While the two cameras under review share the same sensor size, the E-M1 II offers a higher resolution of 20.2 megapixels, compared with 8 MP of the E-500. This megapixels advantage translates into a 59 percent gain in linear resolution. On the other hand, these sensor specs imply that the E-M1 II has a higher pixel density and a smaller size of the individual pixel (with a pixel pitch of 3.34μm versus 5.30μm for the E-500). However, it should be noted that the E-M1 II is much more recent (by 10 years and 11 months) than the E-500, and its sensor will have benefitted from technological advances during this time that compensate for the smaller pixel size. Coming back to sensor resolution, it should be mentioned that the E-M1 II has no anti-alias filter installed, so that it can capture all the detail its sensor resolves.
The resolution advantage of the Olympus E-M1 II implies greater flexibility for cropping images or the possibility to print larger pictures. The maximum print size of the E-M1 II for good quality output (200 dots per inch) amounts to 25.9 x 19.4 inches or 65.8 x 49.4 cm, for very good quality (250 dpi) 20.7 x 15.6 inches or 52.7 x 39.5 cm, and for excellent quality (300 dpi) 17.3 x 13 inches or 43.9 x 32.9 cm. The corresponding values for the Olympus E-500 are 16.3 x 12.2 inches or 41.5 x 31.1 cm for good quality, 13.1 x 9.8 inches or 33.2 x 24.9 cm for very good quality, and 10.9 x 8.2 inches or 27.6 x 20.7 cm for excellent quality prints.
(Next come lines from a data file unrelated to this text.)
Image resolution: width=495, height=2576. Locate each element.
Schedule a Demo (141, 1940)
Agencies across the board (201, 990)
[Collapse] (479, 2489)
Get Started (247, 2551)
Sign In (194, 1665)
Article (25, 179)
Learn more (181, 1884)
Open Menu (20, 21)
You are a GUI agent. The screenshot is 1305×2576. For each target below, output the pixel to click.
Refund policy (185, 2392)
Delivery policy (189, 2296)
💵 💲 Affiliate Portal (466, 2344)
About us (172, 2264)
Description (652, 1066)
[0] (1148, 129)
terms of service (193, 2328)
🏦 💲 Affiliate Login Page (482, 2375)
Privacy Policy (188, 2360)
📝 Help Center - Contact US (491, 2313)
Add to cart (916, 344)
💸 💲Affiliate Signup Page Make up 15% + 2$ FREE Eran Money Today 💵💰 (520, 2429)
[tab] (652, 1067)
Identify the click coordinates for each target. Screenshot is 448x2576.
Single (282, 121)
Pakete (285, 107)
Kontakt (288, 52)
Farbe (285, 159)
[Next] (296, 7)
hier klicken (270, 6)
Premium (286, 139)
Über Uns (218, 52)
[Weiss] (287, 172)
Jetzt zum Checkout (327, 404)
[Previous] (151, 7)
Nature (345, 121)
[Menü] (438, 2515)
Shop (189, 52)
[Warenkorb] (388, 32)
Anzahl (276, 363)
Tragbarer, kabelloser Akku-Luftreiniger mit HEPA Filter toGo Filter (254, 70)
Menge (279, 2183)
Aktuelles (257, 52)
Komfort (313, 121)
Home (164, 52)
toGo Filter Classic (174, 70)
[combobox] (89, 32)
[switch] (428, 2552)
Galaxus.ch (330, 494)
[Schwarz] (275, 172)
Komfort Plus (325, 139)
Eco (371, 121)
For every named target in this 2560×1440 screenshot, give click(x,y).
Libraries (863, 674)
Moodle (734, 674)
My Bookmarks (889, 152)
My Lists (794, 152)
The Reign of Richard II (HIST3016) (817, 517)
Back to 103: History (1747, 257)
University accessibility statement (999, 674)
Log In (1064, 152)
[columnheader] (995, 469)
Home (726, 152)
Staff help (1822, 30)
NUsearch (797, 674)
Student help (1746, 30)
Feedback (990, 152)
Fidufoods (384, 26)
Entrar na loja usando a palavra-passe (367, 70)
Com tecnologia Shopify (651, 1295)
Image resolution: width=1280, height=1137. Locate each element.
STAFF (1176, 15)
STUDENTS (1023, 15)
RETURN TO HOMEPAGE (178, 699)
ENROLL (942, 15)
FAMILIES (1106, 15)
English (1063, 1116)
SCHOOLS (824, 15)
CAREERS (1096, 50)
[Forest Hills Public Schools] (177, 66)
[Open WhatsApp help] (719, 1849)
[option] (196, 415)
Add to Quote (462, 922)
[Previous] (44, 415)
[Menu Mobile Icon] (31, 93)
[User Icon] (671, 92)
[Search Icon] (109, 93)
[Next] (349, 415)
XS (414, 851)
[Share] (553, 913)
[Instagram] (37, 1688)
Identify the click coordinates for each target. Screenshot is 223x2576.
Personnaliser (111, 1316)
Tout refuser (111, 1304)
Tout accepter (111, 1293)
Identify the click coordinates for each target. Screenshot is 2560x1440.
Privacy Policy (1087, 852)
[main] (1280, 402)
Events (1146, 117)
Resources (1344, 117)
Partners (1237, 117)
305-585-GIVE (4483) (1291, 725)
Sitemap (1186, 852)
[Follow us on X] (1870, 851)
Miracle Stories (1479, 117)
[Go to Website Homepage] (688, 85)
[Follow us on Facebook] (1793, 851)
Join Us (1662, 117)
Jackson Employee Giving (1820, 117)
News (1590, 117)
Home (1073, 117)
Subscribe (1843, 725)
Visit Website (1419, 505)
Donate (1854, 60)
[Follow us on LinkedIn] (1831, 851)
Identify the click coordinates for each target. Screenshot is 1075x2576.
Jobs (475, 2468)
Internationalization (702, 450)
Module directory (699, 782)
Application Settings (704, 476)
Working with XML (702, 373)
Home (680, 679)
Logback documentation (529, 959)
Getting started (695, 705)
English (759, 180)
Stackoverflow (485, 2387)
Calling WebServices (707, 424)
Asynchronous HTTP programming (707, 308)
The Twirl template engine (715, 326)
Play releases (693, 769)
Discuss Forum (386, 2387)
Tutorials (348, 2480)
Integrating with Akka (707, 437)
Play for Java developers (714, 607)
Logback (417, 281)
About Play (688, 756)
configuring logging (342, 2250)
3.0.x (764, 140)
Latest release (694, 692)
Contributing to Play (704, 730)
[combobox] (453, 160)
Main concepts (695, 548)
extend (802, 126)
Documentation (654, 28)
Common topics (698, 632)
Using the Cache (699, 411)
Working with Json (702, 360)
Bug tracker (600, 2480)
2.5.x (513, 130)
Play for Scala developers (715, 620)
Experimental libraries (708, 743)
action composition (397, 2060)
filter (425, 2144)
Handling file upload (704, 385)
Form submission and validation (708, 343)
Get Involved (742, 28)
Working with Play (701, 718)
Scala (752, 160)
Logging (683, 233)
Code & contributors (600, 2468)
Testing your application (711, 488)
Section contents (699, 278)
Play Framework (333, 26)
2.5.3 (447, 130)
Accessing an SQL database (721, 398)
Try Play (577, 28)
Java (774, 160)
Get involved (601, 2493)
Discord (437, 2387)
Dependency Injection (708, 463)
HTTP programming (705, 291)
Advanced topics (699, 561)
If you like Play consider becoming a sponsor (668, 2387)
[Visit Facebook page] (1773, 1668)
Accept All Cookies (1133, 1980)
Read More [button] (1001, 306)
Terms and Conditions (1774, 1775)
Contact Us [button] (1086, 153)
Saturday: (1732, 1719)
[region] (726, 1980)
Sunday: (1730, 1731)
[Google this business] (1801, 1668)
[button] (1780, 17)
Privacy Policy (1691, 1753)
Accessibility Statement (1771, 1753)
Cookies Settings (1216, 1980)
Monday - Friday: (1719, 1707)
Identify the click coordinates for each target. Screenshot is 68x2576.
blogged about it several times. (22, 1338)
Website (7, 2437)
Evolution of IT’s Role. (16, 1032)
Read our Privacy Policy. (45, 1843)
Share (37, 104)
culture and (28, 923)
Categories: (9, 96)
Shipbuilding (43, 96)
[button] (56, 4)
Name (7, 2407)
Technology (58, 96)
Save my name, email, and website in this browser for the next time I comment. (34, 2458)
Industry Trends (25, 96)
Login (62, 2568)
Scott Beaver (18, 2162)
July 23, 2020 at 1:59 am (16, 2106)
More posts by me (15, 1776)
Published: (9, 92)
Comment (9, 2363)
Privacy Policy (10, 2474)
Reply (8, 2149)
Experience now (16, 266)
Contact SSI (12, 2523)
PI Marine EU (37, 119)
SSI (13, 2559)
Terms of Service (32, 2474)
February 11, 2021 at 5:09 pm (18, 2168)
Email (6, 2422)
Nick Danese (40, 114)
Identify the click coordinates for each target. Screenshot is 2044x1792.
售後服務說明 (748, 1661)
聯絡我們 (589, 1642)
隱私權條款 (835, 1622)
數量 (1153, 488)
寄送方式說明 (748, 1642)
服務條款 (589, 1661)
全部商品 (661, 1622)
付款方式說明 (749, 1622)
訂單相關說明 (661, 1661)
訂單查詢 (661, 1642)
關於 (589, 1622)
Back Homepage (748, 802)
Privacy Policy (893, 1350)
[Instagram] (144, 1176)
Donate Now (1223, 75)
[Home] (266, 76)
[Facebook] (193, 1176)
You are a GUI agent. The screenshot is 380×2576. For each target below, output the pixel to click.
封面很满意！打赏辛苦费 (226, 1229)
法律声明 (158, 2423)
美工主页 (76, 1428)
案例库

The E-M1 II has on-sensor phase detect pixels, which results in fast and reliable autofocus acquisition even during live view operation.
Unlike the E-500, the E-M1 II has the capacity to capture high quality composite images (50MP) by combining multiple shots after shifting its sensor by miniscule distances. This multi-shot, pixel-shift mode is most suitable for photography of stationary objects (landscapes, studio scenes).
The Olympus Evolt E-500 has a native sensitivity range from ISO 100 to ISO 400, which can be extended to ISO 100-1600. The corresponding ISO settings for the Olympus OM-D E-M1 Mark II are ISO 200 to ISO 25600, with the possibility to increase the ISO range to 64-25600.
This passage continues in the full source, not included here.